READING TEXT
┏━━

Steven M. Wise (December 19, 1950 – February 15, 2024) was an American lawyer and legal scholar who specialized in animal rights, primatology, and animal intelligence. He taught animal rights law at Harvard Law School, Vermont Law School, John Marshall Law School, Lewis & Clark Law School, Tufts University School of Veterinary Medicine, and at the Master’s in Animal Law and Society of the Autonomous University of Barcelona. He was a former president of the Animal Legal Defense Fund and founder and president of the Nonhuman Rights Project. The Yale Law Journal had called him "one of the pistons of the animal rights movement."
Wise was the author of An American Trilogy (2009), which tells the story of how a piece of land in Tar Heel, North Carolina, was first the home of Native Americans until they were driven into near-extinction, then a slave plantation, and finally the site of factory hog farms and the world's largest slaughterhouse. His book, Though the Heavens May Fall (2005), recounts the 1772 trial in England of James Somersett, a black man rescued from a ship heading for the West Indies slave markets, which gave impetus to the movement to abolish slavery in Britain and the United States (see Somersett's Case). He also wrote Drawing the Line (2002), which describes the relative intelligence of animals and human beings, and Rattling the Cage (2000), in which he argued that certain basic legal rights should be extended to chimpanzees and bonobos.
The documentary Unlocking the Cage (2016) follows Wise in parts of his struggle for chimpanzees.

┗━━

List every book the text about Steven M. Wise says he wrote, with its year. These records come from a separate source.

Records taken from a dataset
┏━━

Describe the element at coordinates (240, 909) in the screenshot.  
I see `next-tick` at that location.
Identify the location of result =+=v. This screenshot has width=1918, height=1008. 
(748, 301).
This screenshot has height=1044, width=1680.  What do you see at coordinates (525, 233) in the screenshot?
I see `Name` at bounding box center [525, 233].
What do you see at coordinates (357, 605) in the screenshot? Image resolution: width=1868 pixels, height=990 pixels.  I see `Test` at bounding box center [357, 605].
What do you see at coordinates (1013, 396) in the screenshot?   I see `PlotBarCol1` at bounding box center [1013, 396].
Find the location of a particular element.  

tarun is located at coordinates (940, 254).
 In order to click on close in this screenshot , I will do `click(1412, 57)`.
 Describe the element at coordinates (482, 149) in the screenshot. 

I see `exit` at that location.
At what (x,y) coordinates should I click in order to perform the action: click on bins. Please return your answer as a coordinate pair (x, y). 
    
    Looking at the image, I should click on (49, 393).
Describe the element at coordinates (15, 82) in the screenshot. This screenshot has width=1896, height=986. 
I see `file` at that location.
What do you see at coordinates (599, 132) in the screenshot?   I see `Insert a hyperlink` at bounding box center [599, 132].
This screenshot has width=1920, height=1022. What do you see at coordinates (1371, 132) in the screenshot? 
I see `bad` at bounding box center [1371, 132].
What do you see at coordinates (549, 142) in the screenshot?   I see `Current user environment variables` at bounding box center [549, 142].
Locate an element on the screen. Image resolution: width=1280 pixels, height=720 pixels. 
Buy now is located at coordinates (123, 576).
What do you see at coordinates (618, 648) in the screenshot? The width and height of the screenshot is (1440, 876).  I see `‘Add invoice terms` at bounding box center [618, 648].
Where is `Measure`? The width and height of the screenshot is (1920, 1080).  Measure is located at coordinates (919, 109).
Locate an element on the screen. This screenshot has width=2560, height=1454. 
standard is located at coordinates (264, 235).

┗━━

TASK ANSWER
An American Trilogy (2009)
Though the Heavens May Fall (2005)
Drawing the Line (2002)
Rattling the Cage (2000)